HADOOP: “How to share Limited Storage of Datanode to the Namenode in Hadoop Distributed Storage Cluster?”

Shobhit Sharma
9 min readOct 16, 2020

--

Hadoop is an open source framework which provides distributed storage cluster to solve Big Data problems like Volume and Velocity. Generally, Big Data is an issue and the term describe huge amount or high volume of data.

In Hadoop Architecture, There is one namenode (Master), more than one datanodes (Slave) and can have multiple clients. The Datanode(s) share their storage to the namenode and it becomes the Powerful Distributed Storage Cluster where the large amount of data can be stored easily and instantly. Hadoop stripe the data in blocks and same time, the data is sent to the different nodes. This results, it can solve the Two major Big Data problem Volume and Velocity.

By Default, In Hadoop Architecture, The Datanode share their all the available storage the Master. For example, if datanode has 100 GB Hard Disk, Apart from Reserved Storage of Operating System or User Data files, It will share all their available space to the namenode. If OS reserves 25 GB out of 100 GB then, it will share approx 75 GB of storage to the Master. But, there is a solution for this problem, instead of sharing 75 GB of storage, we can share limited or customized space and make it available for Master or Namenode.

How to share limited storage to Master (Namenode) in Hadoop?
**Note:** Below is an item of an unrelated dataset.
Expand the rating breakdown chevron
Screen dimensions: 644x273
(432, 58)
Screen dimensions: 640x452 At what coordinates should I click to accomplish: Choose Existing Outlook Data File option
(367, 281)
In Operating System where the Datanode or Slave is running, we need to do some configuration to solve this issue. The solution for this challenge is “Hard Disk Partition”.
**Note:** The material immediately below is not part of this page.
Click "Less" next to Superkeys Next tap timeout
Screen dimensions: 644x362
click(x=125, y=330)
If we want to share “n1” amount of available space from “n” amount of free space available to the Namenode, we need to create a partition of “n1” amount of space.

In Hadoop, In Context of Datanode, At Initial Step of configuration, we use to configure a file called “hdfs-site.xml”. In this file, we add one property which tells Hadoop that this machine is datanode and you have to use a directory for Hadoop Data Storage, to serve the file(s) in future. Finally, The motive of adding this property is to configure a folder or a directory which is going to be shared to the Hadoop Distributed Storage Cluster.

In “hdfs-site.xml” the property looks like

<configuration<property><name>dfs.data.dir</name><value>/shobhitDataNode</value></property></configuration>

Inside the tag <name></name>, The “dfs.data.dir” describes that this is the Distributed File Storage (dfs) for Datanode (data) and it is using the configured directory (dir).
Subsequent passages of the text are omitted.